Alejandro Talavante enganchaba adelantado y corría la mano suavemente para despedir atrás, completaba series que luego terminaban en una floritura incomprensible y encantadora. Hubo un pase de pecho inmenso que empezó a la espalda del matador y fue terminado en la hombrera contraria. Lo paradójico, lo prodigioso, es que de tanta inventiva y de tanta belleza en cascada, ya no supe si fue en su primer toro o en el segundo. La comparecencia de Talavante en la Plaza México tuvo la gracia que sólo poseen esos recuerdos fantásticos cuando perdidos en los desfiladeros de la propia mente,  ya no alcanzamos a dilucidar si lo recordado sucedió o fue soñado o se inventó en los fuegos multicolores de la imaginación.

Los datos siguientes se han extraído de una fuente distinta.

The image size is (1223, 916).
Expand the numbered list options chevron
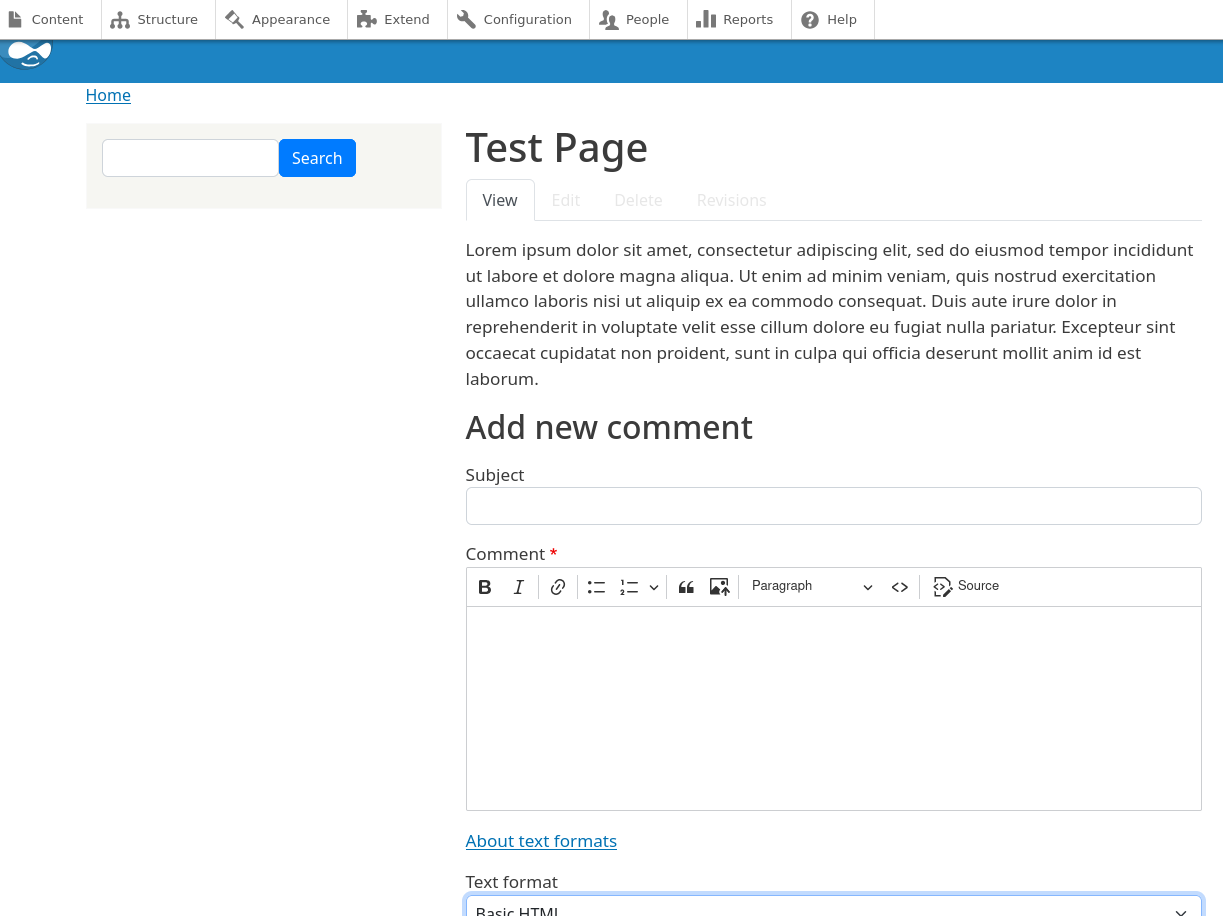(x=654, y=587)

Elegancia, técnica, talento, buen gusto, son características imprescindibles de todo artista, pero por encima de ellas está la imaginación. Esa es la cualidad que sorprende y extasía. Así fue la faena del extremeño, sin guión, sin brújula, sin mapas y sin itinerario, pero fascinante en su desborde de delirio. Ante los toros de Julián Handam, el diestro de Badajoz vistió de fiesta a la loca de la casa. Luego, parsimonioso y feliz, la desnudo para que admiráramos su belleza refulgente.

Las combinaciones estrafalarias dieron principio en el quite combinando saltilleras con gaoneras, homenaje intencional al toreo mexicano, glorias a Armillita y a Gaona respectivamente. El bordado de mariposas y cruceta de su vestido menta y oro era otra reverencia a los toreros mexicanos de antaño. Una larga como un adagio y el remate soltando la punta del capote cerraron la primera intervención del hechicero. Después vino lo de la sarga. Fueron los mismos naturales que dan otros, los mismos derechazos, los mismos adornos a la hora del remate, pero radiantes. Una obra diáfana, fresca y desmesurada. Como si en una tarde oscura de aguaceros Alejandro Talavante hubiera descorrido el cielo. Cargada con la impronta del coleta, apareció una luz dorada, transparente, entonces, el arco iris partió en dos el horizonte, es decir, que con una muleta delirante y la seriedad de un toro negro le puso colores a la nada.